Homocysteinemia correlates with plasma thiol redox status in patients with end-stage renal disease.Nephron Clin Pract 2008; 108(2):c106-12NC
In end-stage renal disease (ESRD), hyperhomocysteinemia is a common finding associated with increased cardiovascular risk. However, the pathogenic role of homocysteine is still unclear. In vitro studies show that thiol redox status affects endothelial cell functions. We therefore investigated the possible association between homocysteinemia and plasma thiol redox status in ESRD patients.
Total plasma homocysteine (Hcy), cysteine (Cys) and free thiols (SH) were measured both before and after a dialytic session in 54 ESRD patients receiving (n = 15) or not receiving (n = 39) folate supplementation, and 17 control subjects.
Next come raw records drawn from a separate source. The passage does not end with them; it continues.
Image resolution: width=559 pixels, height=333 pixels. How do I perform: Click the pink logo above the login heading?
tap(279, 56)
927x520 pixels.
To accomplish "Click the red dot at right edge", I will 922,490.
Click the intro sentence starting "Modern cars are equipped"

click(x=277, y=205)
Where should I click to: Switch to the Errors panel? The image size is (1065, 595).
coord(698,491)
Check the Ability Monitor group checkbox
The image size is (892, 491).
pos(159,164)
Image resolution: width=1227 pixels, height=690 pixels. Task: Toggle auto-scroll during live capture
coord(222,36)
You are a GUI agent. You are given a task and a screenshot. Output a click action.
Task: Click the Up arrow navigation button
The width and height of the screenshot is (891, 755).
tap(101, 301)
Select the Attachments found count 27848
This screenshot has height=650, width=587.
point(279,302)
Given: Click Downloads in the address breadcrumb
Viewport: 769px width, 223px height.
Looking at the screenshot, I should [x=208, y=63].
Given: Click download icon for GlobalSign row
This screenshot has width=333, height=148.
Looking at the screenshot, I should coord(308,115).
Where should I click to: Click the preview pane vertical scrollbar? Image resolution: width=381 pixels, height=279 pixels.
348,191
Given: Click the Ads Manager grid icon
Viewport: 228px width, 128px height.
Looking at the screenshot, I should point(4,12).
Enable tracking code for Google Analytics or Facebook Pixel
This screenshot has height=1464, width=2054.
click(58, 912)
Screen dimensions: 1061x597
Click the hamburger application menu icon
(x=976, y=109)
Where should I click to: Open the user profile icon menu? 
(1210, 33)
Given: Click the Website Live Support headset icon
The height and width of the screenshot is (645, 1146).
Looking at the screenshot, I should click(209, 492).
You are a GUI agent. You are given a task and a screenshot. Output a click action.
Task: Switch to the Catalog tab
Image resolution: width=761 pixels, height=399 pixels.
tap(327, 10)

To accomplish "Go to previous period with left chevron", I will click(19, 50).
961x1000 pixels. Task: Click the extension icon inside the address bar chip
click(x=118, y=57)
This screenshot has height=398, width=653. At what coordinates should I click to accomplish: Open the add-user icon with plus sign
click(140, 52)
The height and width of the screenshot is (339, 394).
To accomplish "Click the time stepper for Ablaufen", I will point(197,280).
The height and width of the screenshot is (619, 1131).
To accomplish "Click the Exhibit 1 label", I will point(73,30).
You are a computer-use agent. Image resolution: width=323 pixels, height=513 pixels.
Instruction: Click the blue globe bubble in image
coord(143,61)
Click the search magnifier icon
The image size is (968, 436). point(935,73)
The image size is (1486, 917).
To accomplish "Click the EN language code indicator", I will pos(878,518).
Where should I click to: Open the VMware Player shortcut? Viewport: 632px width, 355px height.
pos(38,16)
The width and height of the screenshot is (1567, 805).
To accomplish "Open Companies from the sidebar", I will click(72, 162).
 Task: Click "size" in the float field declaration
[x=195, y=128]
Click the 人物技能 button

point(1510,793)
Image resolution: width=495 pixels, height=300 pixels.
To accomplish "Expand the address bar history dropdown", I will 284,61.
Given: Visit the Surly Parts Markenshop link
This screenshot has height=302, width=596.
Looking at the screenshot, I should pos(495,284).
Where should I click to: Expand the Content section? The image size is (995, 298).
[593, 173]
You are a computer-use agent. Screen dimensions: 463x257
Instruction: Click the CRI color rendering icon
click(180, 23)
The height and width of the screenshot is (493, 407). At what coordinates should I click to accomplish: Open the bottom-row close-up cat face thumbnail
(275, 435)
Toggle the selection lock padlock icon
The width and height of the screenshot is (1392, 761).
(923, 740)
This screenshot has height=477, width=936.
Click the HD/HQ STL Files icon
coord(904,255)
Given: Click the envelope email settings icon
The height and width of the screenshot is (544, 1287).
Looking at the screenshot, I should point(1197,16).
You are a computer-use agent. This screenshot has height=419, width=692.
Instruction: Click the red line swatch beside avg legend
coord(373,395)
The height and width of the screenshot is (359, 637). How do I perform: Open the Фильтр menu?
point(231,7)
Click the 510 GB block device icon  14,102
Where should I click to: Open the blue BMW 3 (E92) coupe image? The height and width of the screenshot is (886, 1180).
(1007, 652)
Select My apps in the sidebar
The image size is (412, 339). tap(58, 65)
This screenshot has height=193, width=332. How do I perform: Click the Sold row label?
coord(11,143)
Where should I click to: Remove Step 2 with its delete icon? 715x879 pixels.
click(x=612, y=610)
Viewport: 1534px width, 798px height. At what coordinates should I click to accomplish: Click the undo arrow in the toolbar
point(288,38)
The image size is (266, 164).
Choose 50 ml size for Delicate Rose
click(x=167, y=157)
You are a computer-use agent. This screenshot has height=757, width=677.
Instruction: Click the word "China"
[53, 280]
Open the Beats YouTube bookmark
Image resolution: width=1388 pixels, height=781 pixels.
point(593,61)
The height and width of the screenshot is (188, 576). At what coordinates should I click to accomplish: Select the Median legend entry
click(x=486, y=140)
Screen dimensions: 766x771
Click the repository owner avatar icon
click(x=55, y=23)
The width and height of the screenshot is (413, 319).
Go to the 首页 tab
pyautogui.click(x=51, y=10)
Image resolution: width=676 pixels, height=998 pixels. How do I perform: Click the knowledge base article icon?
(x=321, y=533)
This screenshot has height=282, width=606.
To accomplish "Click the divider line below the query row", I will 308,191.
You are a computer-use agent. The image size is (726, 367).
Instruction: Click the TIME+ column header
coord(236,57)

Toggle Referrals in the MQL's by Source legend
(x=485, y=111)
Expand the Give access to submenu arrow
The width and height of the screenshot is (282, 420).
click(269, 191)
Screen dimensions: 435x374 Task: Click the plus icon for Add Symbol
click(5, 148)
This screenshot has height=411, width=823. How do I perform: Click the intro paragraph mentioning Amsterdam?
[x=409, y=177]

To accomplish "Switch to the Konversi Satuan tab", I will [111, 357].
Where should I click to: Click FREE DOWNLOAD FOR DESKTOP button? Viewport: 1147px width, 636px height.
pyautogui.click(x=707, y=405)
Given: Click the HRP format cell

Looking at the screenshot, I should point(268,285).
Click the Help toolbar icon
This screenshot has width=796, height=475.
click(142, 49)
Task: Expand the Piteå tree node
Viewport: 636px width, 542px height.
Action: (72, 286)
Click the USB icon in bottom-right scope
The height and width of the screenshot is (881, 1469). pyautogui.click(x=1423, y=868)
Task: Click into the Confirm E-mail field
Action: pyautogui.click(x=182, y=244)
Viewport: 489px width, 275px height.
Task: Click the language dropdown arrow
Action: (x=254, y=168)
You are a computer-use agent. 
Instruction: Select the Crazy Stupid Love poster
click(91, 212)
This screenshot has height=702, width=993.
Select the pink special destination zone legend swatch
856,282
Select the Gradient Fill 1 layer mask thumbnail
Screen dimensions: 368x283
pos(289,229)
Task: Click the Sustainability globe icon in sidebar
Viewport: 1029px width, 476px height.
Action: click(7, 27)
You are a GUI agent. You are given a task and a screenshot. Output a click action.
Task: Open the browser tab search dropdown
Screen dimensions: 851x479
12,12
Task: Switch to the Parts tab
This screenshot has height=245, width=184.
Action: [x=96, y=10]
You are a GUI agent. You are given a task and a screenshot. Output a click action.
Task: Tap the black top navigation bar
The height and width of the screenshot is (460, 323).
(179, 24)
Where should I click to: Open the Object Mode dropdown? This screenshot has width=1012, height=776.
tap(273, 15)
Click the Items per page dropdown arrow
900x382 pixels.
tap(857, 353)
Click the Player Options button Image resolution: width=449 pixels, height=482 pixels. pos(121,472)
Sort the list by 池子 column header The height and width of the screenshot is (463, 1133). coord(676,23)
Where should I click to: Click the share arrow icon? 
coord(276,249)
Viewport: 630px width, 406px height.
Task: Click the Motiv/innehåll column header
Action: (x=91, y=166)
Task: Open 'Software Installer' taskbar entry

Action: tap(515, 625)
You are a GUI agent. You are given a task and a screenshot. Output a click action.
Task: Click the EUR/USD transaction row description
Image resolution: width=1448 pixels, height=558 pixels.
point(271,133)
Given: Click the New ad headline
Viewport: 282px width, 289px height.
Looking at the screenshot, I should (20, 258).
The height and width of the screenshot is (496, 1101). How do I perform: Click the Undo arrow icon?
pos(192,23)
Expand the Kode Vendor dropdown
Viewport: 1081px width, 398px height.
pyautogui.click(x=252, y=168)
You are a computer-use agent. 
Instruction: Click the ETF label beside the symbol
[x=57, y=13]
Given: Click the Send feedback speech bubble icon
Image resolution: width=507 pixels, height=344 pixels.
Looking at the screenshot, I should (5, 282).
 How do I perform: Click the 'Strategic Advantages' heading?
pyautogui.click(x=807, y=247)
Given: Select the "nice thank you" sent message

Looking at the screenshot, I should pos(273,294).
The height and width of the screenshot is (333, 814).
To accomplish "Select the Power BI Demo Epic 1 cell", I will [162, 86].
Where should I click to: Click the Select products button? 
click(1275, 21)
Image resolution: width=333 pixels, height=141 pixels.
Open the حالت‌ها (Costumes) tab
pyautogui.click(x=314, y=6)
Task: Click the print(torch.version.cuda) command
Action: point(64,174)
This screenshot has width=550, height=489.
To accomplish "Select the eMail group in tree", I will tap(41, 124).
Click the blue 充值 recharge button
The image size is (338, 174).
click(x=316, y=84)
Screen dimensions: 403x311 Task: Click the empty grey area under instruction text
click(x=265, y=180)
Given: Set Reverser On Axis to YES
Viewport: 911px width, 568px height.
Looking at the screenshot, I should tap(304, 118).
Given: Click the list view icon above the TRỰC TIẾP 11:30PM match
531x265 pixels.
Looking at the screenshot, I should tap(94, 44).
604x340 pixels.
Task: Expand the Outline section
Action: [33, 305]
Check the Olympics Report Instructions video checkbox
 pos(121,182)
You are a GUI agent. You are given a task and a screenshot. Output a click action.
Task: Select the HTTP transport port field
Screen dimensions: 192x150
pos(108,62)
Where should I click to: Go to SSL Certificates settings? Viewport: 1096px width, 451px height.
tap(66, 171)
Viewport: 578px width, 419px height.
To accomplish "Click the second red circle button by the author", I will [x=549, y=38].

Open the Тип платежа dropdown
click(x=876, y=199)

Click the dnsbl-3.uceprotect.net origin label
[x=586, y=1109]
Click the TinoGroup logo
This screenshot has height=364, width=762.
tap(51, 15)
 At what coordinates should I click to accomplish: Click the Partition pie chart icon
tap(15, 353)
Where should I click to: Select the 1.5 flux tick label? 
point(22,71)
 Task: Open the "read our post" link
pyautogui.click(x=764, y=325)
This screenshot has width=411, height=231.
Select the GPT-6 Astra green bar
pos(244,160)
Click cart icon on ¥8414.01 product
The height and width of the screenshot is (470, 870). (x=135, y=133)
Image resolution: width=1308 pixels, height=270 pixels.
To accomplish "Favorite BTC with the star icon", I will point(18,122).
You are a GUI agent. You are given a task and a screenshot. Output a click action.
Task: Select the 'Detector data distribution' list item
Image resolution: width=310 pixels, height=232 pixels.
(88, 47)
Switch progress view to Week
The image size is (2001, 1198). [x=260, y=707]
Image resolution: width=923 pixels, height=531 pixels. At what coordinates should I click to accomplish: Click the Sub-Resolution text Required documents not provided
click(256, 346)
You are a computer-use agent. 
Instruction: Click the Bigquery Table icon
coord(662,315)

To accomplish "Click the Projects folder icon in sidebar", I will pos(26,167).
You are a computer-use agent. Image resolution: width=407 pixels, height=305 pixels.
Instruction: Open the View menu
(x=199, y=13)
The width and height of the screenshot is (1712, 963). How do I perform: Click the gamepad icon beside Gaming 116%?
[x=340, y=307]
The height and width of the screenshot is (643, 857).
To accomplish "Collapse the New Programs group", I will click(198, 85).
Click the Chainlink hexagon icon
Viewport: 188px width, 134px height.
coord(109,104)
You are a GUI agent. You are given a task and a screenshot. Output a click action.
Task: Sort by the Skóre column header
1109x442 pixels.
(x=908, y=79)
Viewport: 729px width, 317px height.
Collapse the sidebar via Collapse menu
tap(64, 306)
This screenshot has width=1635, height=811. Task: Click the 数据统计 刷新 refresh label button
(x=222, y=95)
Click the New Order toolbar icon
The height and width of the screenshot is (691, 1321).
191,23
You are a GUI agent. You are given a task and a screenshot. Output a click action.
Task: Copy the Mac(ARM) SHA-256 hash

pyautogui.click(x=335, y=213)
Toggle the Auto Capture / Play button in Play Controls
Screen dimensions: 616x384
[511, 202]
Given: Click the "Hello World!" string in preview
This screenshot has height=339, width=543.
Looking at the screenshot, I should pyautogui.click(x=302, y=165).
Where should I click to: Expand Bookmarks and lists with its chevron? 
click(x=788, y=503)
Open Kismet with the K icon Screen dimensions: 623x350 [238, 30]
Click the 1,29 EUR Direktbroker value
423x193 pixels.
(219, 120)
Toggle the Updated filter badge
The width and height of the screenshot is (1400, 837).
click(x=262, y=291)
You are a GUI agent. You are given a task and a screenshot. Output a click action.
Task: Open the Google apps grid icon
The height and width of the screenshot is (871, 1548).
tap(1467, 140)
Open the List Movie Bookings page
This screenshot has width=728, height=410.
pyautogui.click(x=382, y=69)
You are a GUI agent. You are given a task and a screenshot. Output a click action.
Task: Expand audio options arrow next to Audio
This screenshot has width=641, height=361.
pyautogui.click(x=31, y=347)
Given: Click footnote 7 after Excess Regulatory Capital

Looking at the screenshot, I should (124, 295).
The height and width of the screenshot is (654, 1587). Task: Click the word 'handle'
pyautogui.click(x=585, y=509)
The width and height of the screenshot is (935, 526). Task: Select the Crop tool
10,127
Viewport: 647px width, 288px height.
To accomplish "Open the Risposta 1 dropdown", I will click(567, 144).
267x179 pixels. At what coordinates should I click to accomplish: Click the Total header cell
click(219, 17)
High predialysis levels of both Hcy and Cys were found to be negatively correlated with low SH levels both in supplemented (r = -0.680, p < 0.01 and r = -0.624, p < 0.02, respectively) and unsupplemented (r = -0.698, p < 0.001 and r = -0.445, p < 0.01, respectively) patients. Following dialysis, SH values returned to normal and the above correlations were no longer appreciable.
A strong, folate therapy-insensitive association between homocysteinemia and plasma free thiol levels was found in ESRD patients. These results support a role for oxidative stress in ESRD-related hyperhomocysteinemia and suggest the plasma thiol redox status alteration as a possible pathogenic mechanism underlying the cardiovascular toxicity of hyperhomocysteinemia in these patients.